Yes, it looks like the truth. Share the other successes with this oil in the future.


----------



## btcboss2022

Ok in all the test I have done sometimes the mixture turns yellowish transparent in one single layer:


https://anopic.us/SwA2AN3mtVGbAmQaFCiZLFmyM7TIBPDKLVrVxSTz.jpg


And sometimes it get yellowish but not transparent and it has 2 different layers.
Is very strange because nothing different or changed in them.
What is sure is that 20320 in the mixture creates an intermediate product that is Ethyl acetate, this product has a low boiling temp and don't allow the mixture to get more than 80C we are thinking to distill it but not easy to choose in what moment exactly do it because it possibly helps in the reaction in some moments.
Another sure thing is that 20320 turns solid when it turns alkali over 8-9ph so because in the basification step , this solid can be solved in acid again if it appears, is totally different to the solid that appears after add alkali.
We will continue making tests and changes to improve it.
Thanks,


----------



## SpeeD

Can simple vacuum distillation be used instead of vacuum distillation?


----------



## G.Patton

SpeeD said:


> Can simple vacuum distillation be used instead of vacuum distillation?

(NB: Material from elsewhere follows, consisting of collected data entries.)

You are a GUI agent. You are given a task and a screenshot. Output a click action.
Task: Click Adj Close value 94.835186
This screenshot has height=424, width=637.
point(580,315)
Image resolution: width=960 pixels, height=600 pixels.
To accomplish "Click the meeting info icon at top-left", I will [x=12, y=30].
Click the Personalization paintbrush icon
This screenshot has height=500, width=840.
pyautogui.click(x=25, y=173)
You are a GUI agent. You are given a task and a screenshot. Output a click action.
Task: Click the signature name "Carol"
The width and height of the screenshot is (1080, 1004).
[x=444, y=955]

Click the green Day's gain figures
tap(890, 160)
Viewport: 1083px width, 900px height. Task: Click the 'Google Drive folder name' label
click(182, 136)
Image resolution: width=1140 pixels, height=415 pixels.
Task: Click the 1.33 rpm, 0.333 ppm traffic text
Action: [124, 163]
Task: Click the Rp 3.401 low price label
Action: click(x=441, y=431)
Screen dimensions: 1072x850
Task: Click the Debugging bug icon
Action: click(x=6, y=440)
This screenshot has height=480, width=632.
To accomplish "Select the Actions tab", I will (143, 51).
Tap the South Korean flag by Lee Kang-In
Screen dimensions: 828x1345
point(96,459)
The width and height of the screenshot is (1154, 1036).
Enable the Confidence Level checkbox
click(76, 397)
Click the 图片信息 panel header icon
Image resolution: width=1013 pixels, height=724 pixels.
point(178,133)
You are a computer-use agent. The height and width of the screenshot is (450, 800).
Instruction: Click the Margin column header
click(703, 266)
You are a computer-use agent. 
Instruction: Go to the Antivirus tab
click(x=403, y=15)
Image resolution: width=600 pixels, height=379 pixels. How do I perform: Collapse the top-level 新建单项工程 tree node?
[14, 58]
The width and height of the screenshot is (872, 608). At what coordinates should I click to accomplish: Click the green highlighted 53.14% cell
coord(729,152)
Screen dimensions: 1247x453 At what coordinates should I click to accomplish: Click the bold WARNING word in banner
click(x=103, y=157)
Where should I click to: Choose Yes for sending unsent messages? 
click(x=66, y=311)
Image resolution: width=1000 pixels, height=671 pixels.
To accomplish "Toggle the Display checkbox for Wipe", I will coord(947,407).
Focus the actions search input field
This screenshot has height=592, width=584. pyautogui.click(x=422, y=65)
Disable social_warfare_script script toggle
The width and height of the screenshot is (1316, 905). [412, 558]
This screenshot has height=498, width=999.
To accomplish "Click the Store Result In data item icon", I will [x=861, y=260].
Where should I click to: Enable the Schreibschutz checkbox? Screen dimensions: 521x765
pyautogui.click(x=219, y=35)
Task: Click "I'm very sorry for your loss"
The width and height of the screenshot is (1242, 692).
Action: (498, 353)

SpeeDDo you understand your question?  Do you mean simple distillation instead of vacuum one? You can, 216 deg C is boiling point at normal conditions.


----------



## SpeeD

Can simple distillation+vacuum replace a rotary evaporator?



G.Patton said:


> Do you understand your question?  Do you mean simple distillation instead of vacuum one? You can, 216 deg C is boiling point at normal conditions.



G.Patton


----------



## G.Patton

SpeeD said:


> Can simple distillation+vacuum replace a rotary evaporator?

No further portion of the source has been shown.